Il Miracolo dell’Antivigilia del Natale 1951

Lo schianto di un quadrimotore nella brughiera di Gallarate, narrato da uno dei protagonisti, Vittorio Gorresio il 24 dicembre 1951

Nella sera del 23 dicembre 1951 un quadrimotore I. Lucky proveniente da New York, al momento di atterrare all’aeroporto di Milano Malpensa, alle ore 20:48, è costretto ad un atterraggio di fortuna nelle campagne di Lonate Pozzolo, a poca distanza dell’aeroporto. Si incendia e resta completamente distrutto.

Il miracolo citato nel titolo consiste nel fatto che non vi sono vittime, né fra i trentotto passeggeri né fra i dieci componenti dell’equipaggio. Tutto questo viene narrato da uno dei passeggeri, Vittorio Gorresio (1910 - 1982), al tempo prestigioso redattore del giornale La Stampa, dove il 25 dicembre appare la sua cronaca dell’incidente che, a 72 anni di distanza, riproponiamo ai Lettori di Civico 20 News (m.j.).

Il terribile schianto del quadrimotore nella squallida brughiera di Gallarate

(Nostro servizio particolare) Milano, 24 dicembre.
____
_Compiti da svolgere_.
1. Ripeti fedelmente il passo del testo sull'incidente aereo del 1951 che va da "Lo schianto di" fino a "resta completamente distrutto.".
2. Per favore, prosegui il testo sull'incidente aereo del 1951 dal punto in cui si interrompe.
Il materiale qui sotto non serve per svolgere il lavoro.

_Contenuto del dataset_.
____
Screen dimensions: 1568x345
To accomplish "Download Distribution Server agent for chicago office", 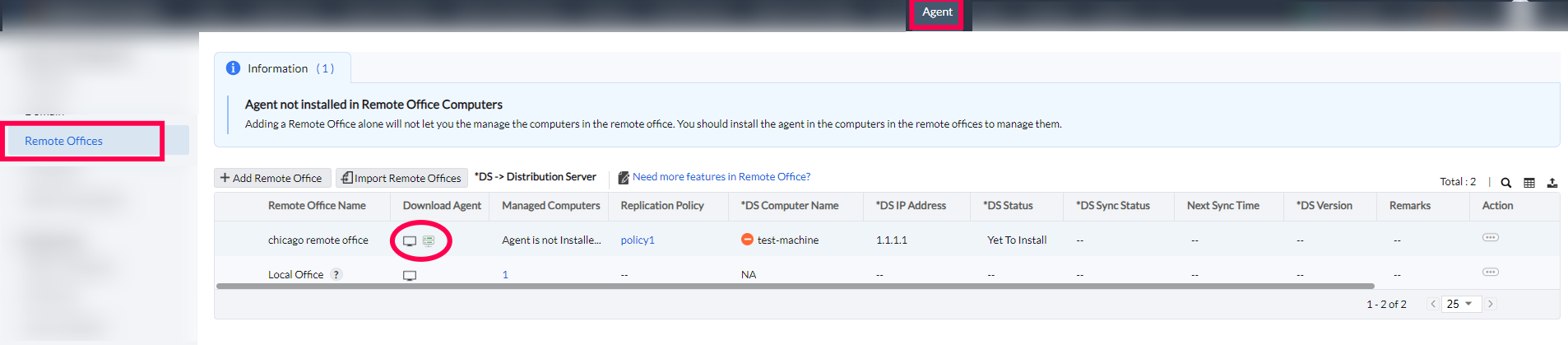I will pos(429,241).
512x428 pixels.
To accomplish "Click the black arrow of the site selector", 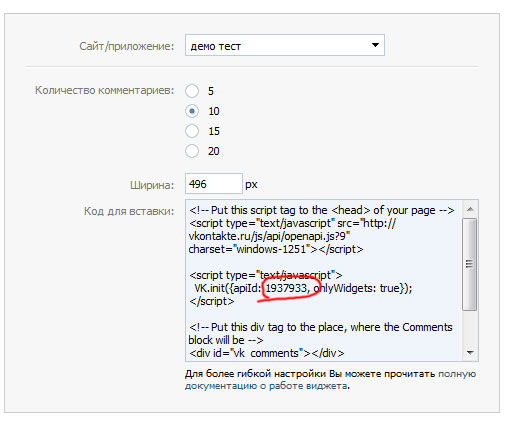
____
_Soluzioni dell'esercizio_.
1.
Lo schianto di un quadrimotore nella brughiera di Gallarate, narrato da uno dei protagonisti, Vittorio Gorresio il 24 dicembre 1951

Nella sera del 23 dicembre 1951 un quadrimotore I. Lucky proveniente da New York, al momento di atterrare all’aeroporto di Milano Malpensa, alle ore 20:48, è costretto ad un atterraggio di fortuna nelle campagne di Lonate Pozzolo, a poca distanza dell’aeroporto. Si incendia e resta completamente distrutto.

2.
«Questo è forse tra i molti viaggi aerei che ho fatto attraverso l'Atlantico il migliore da ogni punto di vista», diceva stamane il comandante Marchiori, ieri, verso le 6, mentre sorvolavamo Parigi. I venti ci erano stati favorevoli dalla partenza di New York; il grande quadrimotore I. Lucky aveva volato veloce fino a Shannon; riguadagnava quasi tutto il ritardo; la sua stabilità era stata così perfetta che avevamo dormito in assoluta pace come nel nostro letto, che speravamo di raggiungere la sera dopo.

La sera dopo, invece, abbiamo trascorso qualche ora nella brughiera di Gallarate, prima essendo fuggiti di corsa dalla carcassa dell'I.Lucky in fiamme e poi avendo vagato per ricercarci gli uni con gli altri. Faceva freddo, la nebbia ci copriva, le sterpaglie ci impedivano una agevole avanzata, qualcuno era ferito, a qualcuno mancavano le scarpe. Il comandante Marchiori avena la faccia coperta di sangue e gli occhi pieni di lacrime; ma non per il dolore che gli procuravano le ferite. Forse potevano essere anche lacrime di rabbia.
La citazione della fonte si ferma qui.